Requests for David Holmgren to do interviews keep coming in following the publication of his latest essay “Crash on Demand”. He has done a couple so far, in an attempt to answer some of the questions raised by the fellow travellers. Click on the links below to listen to what he has to say.
Agricultural Innovations with Frank Aragona part 1: Crash on Demand) (Sept 29, 2014) and part 2: Pathways to intentional communities (Oct 6, 2014)
With David Holmgren on his essay ‘Crash on Demand’ with Stefan Geyer (21st century permaculture) originally broadcast on Feb 2, 2014 on London’s Shoreditch radio.
Crash on Demand with Alex Smith (Ecoshock Radio), also features Nicole Foss.
In the follow up email exchanges, Alex Smith from Ecoshock Radio raised a further question which was not covered in his interview.
Is David saying that the system will crash anyway and by scaling up permaculture activities will fasten the inevitable, or is he really calling for non-violent efforts to crash the economic system, to save the planet, or is not calling for that? To answer that, he has compiled what could be termed as a concise summary of “Crash on Demand”. You can download the text here. We recommend you to read the whole essay first, though.
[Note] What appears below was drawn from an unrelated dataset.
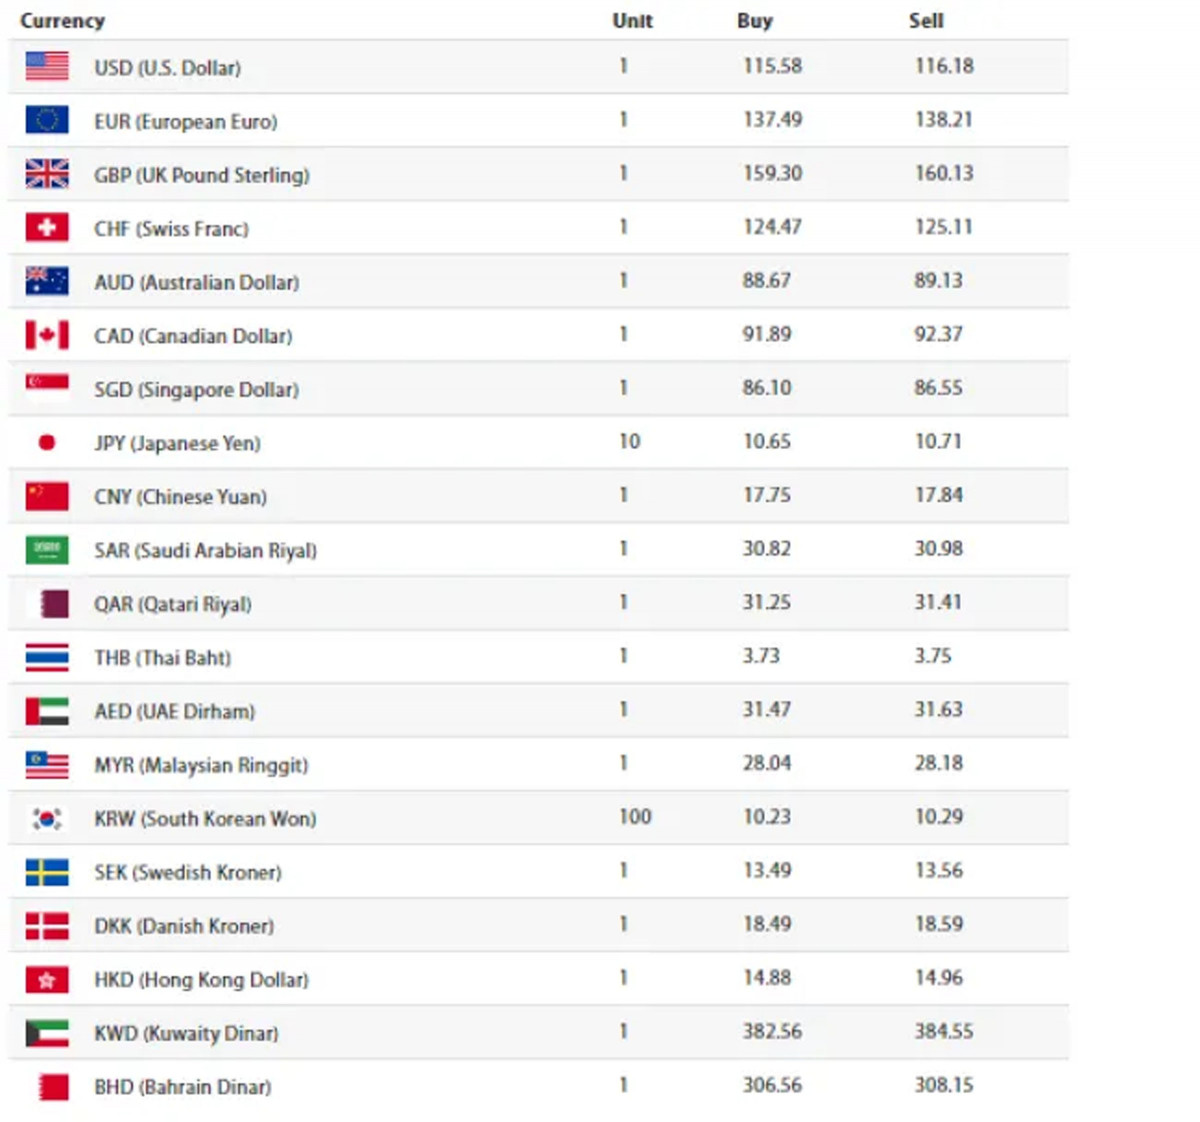The width and height of the screenshot is (1200, 1122).
Task: Click the Sell column header
Action: click(x=926, y=21)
Crash on Demand, a concise version
See also the following video filmed for Pip Australian permaculture magazine, “How you can change the world with permaculture”. It shows David presenting a more positive take on what is essentially the same message as “Crash On Demand”.
4 thoughts on “Crash on Demand: interviews and a summary”
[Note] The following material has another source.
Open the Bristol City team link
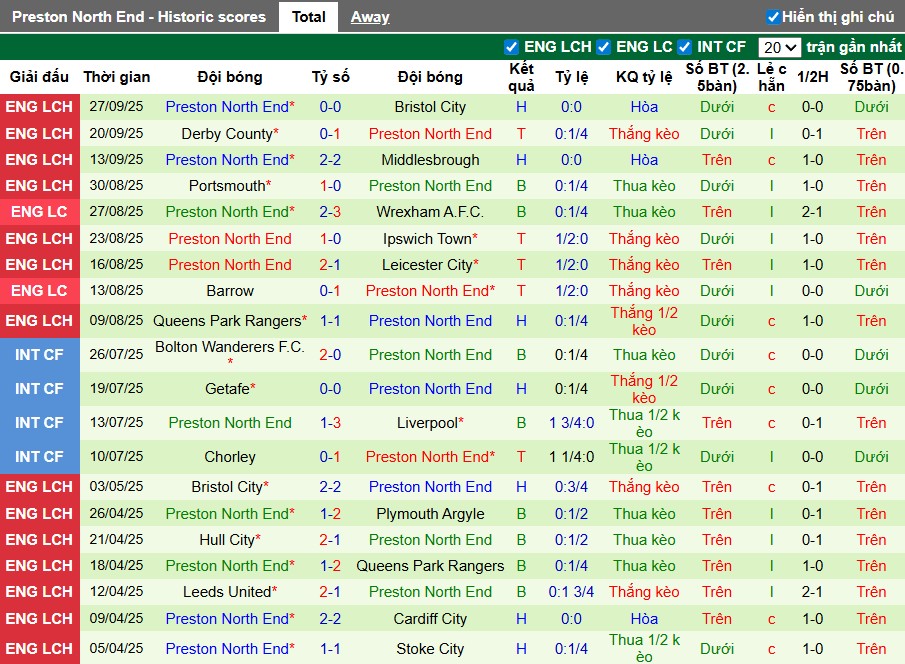 (x=430, y=107)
Pingback: Crash on Demand or how to opt out the corporate fascism.
In the original, it seemed like climate change was a driver for wanting to crash the system sooner, rather than later. That is missing from the concise version. Any reason?
This is basically the message I tell my volunteers at Earthway..Here we are building / doing what we want…to make good solutions..
Thanks David for all your work!
kevin
A few things should be clear by now, thanks to David H., Bill M., and many others:
1. Because it pays no heed to limits or destructive consequences, growth-addicted globalized industrial civilization is already changing and transitioning–with or without conscious design–in different ways, at different rates, in different places, with different amounts of pain for the creatures involved. Call it variations of overreach and “collapse,” for all the well-known reasons, of which energy descent and climate are only two. (See the writings of Lester Brown, and the book, “Something New Under the Sun,” and consider the fragile money-financial system.)
2. This chaotic socio-ecological turbulence is bound to increase before any of it settles into more stable patterns–i.e., conditions of life will probably get much worse for most ecosystems/creatures/people before they get better…if they get better at all in the near term.
3. The specifics–the times/locations/variations of this chaotic global transition process and its eventual settling states–are largely unpredictable. Some changes will be ecological, some financial/economic, some political. Some will be rapid and some will be slower, some for the better and some very bad.
4. Smart people are adapting to these changing and challenging realities as rapidly as reasonably possible by choosing a PLACE to LIVE and LOVE and RECONFIGURE/transform/regenerate COLLABORATIVELY, according to permaculture principles, into long-term healthy ecosystems for humans and other creatures–aiming, of course, for self-reliance and resilience and equity.
5. Best to begin at the household level and build outward from there, using all available resources.
6. Economically speaking: the basic move is to reduce consumption and INVEST the savings in a COLLABORATIVE PROCESS of whole-system HOUSEHOLD TRANSITION, for increased REAL (and tax-free) income from improved water, energy, shelter, plant-animal, and social systems.
Aside from multitudes of devlish design details/questions/decisions, is there really much more to be said before we GET ON WITH IT? Talking/reading/writing can be productive, but sometimes it saps energy and delays the demanding work of reconfiguration.
NOW is the time to BEGIN with serious COMMITMENT to place and people, for fruitful, whole-system TRANSITIONS of households, communities, and regions.